Within the records below, find the line with "Given: Toggle case-sensitive" and the line with "Reload the page with the address bar icon", then reproduce exactly those two lines and all lines between them, without any picture.

■ **PROVIDED INFORMATION**:
=== Section Start ===
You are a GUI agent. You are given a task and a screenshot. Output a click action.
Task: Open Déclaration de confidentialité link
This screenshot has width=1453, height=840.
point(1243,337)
=== Section End ===
=== Section Start ===
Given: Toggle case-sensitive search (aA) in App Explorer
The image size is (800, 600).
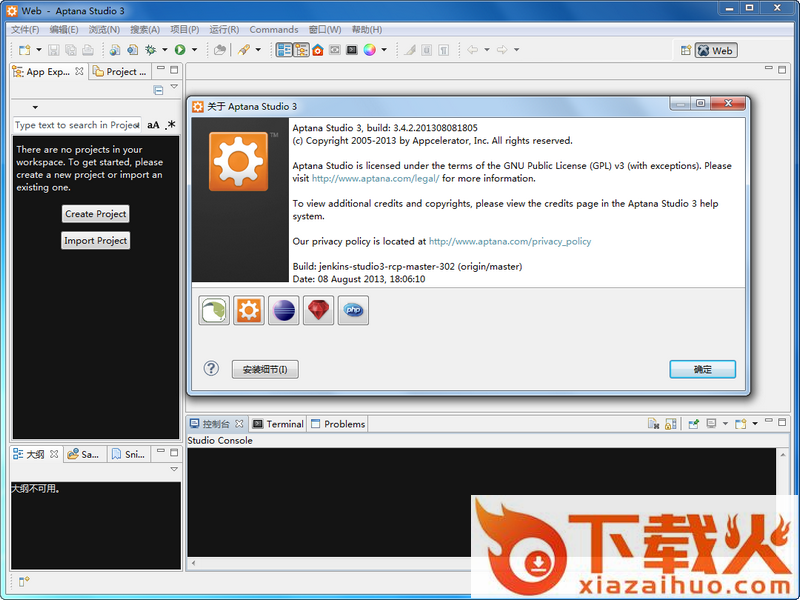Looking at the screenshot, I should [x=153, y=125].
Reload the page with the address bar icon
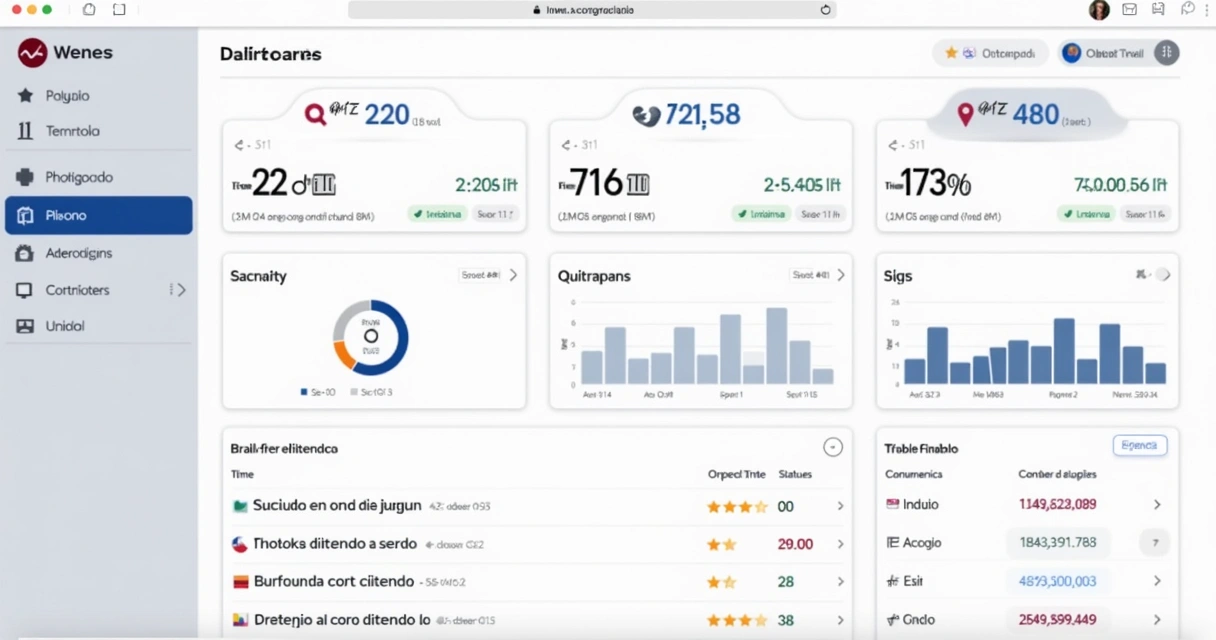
=== Section End ===
■ **WRITTEN ANSWER**:
Given: Toggle case-sensitive search (aA) in App Explorer
The image size is (800, 600).
Looking at the screenshot, I should [x=153, y=125].
Reload the page with the address bar icon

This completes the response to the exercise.